> [What to work on] Would you transcribe the data word for word?

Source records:
• • • • •

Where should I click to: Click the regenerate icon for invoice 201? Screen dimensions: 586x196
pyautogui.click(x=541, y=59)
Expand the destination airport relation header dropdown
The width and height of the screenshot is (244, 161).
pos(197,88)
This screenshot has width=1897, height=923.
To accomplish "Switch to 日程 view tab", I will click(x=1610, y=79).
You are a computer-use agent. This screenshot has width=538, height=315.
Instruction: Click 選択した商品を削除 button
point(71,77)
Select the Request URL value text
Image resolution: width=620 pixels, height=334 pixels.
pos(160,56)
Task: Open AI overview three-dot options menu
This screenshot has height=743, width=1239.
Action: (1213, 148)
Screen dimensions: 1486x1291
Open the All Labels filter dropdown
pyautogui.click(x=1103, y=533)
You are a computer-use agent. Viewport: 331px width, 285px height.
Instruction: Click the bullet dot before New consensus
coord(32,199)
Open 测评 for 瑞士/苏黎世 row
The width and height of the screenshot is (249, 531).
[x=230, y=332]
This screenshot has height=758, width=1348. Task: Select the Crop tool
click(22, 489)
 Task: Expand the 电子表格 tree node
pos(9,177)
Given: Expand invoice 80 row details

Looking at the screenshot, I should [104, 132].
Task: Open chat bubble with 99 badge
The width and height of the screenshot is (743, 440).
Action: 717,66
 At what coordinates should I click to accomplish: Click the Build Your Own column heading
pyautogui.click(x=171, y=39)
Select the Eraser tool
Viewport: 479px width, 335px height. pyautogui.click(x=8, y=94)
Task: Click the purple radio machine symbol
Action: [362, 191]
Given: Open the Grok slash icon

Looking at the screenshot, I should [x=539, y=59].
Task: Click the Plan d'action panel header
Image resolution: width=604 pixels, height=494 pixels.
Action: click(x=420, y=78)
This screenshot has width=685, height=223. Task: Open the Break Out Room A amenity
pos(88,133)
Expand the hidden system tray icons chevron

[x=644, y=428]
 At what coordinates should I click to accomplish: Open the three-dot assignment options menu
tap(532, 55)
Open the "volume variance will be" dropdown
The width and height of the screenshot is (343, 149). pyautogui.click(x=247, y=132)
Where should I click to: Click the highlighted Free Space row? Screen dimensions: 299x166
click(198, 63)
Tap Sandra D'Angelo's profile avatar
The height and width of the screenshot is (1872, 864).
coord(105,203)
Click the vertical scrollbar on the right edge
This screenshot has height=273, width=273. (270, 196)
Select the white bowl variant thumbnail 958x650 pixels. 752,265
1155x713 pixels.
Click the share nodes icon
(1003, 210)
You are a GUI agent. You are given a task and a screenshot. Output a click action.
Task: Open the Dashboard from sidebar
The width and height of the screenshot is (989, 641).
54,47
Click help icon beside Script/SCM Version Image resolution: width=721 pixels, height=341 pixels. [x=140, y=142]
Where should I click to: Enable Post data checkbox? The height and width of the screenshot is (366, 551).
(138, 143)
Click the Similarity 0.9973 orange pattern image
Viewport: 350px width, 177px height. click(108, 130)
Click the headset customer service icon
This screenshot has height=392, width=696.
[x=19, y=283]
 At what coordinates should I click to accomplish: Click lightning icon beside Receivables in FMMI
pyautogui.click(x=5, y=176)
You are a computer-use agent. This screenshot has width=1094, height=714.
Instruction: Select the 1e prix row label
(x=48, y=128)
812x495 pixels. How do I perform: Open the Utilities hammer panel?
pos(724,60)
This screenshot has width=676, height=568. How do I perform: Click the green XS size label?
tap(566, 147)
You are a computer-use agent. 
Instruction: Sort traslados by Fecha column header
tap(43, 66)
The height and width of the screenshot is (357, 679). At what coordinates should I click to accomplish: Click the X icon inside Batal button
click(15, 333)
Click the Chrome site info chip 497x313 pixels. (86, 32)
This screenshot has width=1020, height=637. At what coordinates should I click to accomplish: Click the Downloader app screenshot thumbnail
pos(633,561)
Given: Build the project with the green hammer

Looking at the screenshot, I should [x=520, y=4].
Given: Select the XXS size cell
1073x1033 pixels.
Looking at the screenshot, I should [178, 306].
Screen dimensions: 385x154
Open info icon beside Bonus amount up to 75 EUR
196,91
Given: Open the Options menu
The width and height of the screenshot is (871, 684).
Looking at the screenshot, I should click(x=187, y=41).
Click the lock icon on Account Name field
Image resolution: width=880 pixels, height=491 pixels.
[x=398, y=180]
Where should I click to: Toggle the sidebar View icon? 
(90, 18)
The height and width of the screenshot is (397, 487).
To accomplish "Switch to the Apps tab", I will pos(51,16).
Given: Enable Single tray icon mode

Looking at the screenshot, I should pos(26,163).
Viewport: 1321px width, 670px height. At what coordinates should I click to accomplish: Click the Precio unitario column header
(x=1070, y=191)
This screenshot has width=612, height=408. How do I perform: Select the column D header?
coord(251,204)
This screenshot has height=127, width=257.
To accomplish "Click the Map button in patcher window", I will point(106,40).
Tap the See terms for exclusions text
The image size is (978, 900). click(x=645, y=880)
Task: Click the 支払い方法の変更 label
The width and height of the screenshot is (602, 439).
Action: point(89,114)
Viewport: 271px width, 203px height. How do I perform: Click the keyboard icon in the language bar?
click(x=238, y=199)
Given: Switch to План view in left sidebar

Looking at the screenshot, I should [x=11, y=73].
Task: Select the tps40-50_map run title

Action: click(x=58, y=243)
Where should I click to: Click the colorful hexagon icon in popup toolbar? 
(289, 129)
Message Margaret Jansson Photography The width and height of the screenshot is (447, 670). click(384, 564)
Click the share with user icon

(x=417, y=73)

• • • • •

> [Task solution]
Where should I click to: Click the regenerate icon for invoice 201? Screen dimensions: 586x196
pyautogui.click(x=541, y=59)
Expand the destination airport relation header dropdown
The width and height of the screenshot is (244, 161).
pos(197,88)
This screenshot has width=1897, height=923.
To accomplish "Switch to 日程 view tab", I will click(x=1610, y=79).
You are a computer-use agent. This screenshot has width=538, height=315.
Instruction: Click 選択した商品を削除 button
point(71,77)
Select the Request URL value text
Image resolution: width=620 pixels, height=334 pixels.
pos(160,56)
Task: Open AI overview three-dot options menu
This screenshot has height=743, width=1239.
Action: (1213, 148)
Screen dimensions: 1486x1291
Open the All Labels filter dropdown
pyautogui.click(x=1103, y=533)
You are a computer-use agent. Viewport: 331px width, 285px height.
Instruction: Click the bullet dot before New consensus
coord(32,199)
Open 测评 for 瑞士/苏黎世 row
The width and height of the screenshot is (249, 531).
[x=230, y=332]
This screenshot has height=758, width=1348. Task: Select the Crop tool
click(22, 489)
 Task: Expand the 电子表格 tree node
pos(9,177)
Given: Expand invoice 80 row details

Looking at the screenshot, I should [104, 132].
Task: Open chat bubble with 99 badge
The width and height of the screenshot is (743, 440).
Action: 717,66
 At what coordinates should I click to accomplish: Click the Build Your Own column heading
pyautogui.click(x=171, y=39)
Select the Eraser tool
Viewport: 479px width, 335px height. pyautogui.click(x=8, y=94)
Task: Click the purple radio machine symbol
Action: [362, 191]
Given: Open the Grok slash icon

Looking at the screenshot, I should [x=539, y=59].
Task: Click the Plan d'action panel header
Image resolution: width=604 pixels, height=494 pixels.
Action: click(x=420, y=78)
This screenshot has width=685, height=223. Task: Open the Break Out Room A amenity
pos(88,133)
Expand the hidden system tray icons chevron

[x=644, y=428]
 At what coordinates should I click to accomplish: Open the three-dot assignment options menu
tap(532, 55)
Open the "volume variance will be" dropdown
The width and height of the screenshot is (343, 149). pyautogui.click(x=247, y=132)
Where should I click to: Click the highlighted Free Space row? Screen dimensions: 299x166
click(198, 63)
Tap Sandra D'Angelo's profile avatar
The height and width of the screenshot is (1872, 864).
coord(105,203)
Click the vertical scrollbar on the right edge
This screenshot has height=273, width=273. (270, 196)
Select the white bowl variant thumbnail 958x650 pixels. 752,265
1155x713 pixels.
Click the share nodes icon
(1003, 210)
You are a GUI agent. You are given a task and a screenshot. Output a click action.
Task: Open the Dashboard from sidebar
The width and height of the screenshot is (989, 641).
54,47
Click help icon beside Script/SCM Version Image resolution: width=721 pixels, height=341 pixels. [x=140, y=142]
Where should I click to: Enable Post data checkbox? The height and width of the screenshot is (366, 551).
(138, 143)
Click the Similarity 0.9973 orange pattern image
Viewport: 350px width, 177px height. click(108, 130)
Click the headset customer service icon
This screenshot has height=392, width=696.
[x=19, y=283]
 At what coordinates should I click to accomplish: Click lightning icon beside Receivables in FMMI
pyautogui.click(x=5, y=176)
You are a computer-use agent. This screenshot has width=1094, height=714.
Instruction: Select the 1e prix row label
(x=48, y=128)
812x495 pixels. How do I perform: Open the Utilities hammer panel?
pos(724,60)
This screenshot has width=676, height=568. How do I perform: Click the green XS size label?
tap(566, 147)
You are a computer-use agent. 
Instruction: Sort traslados by Fecha column header
tap(43, 66)
The height and width of the screenshot is (357, 679). At what coordinates should I click to accomplish: Click the X icon inside Batal button
click(15, 333)
Click the Chrome site info chip 497x313 pixels. (86, 32)
This screenshot has width=1020, height=637. At what coordinates should I click to accomplish: Click the Downloader app screenshot thumbnail
pos(633,561)
Given: Build the project with the green hammer

Looking at the screenshot, I should [x=520, y=4].
Given: Select the XXS size cell
1073x1033 pixels.
Looking at the screenshot, I should [178, 306].
Screen dimensions: 385x154
Open info icon beside Bonus amount up to 75 EUR
196,91
Given: Open the Options menu
The width and height of the screenshot is (871, 684).
Looking at the screenshot, I should click(x=187, y=41).
Click the lock icon on Account Name field
Image resolution: width=880 pixels, height=491 pixels.
[x=398, y=180]
Where should I click to: Toggle the sidebar View icon? 
(90, 18)
The height and width of the screenshot is (397, 487).
To accomplish "Switch to the Apps tab", I will pos(51,16).
Given: Enable Single tray icon mode

Looking at the screenshot, I should pos(26,163).
Viewport: 1321px width, 670px height. At what coordinates should I click to accomplish: Click the Precio unitario column header
(x=1070, y=191)
This screenshot has width=612, height=408. How do I perform: Select the column D header?
coord(251,204)
This screenshot has height=127, width=257.
To accomplish "Click the Map button in patcher window", I will point(106,40).
Tap the See terms for exclusions text
The image size is (978, 900). click(x=645, y=880)
Task: Click the 支払い方法の変更 label
The width and height of the screenshot is (602, 439).
Action: point(89,114)
Viewport: 271px width, 203px height. How do I perform: Click the keyboard icon in the language bar?
click(x=238, y=199)
Given: Switch to План view in left sidebar

Looking at the screenshot, I should [x=11, y=73].
Task: Select the tps40-50_map run title

Action: click(x=58, y=243)
Where should I click to: Click the colorful hexagon icon in popup toolbar? 
(289, 129)
Message Margaret Jansson Photography The width and height of the screenshot is (447, 670). click(384, 564)
Click the share with user icon

(x=417, y=73)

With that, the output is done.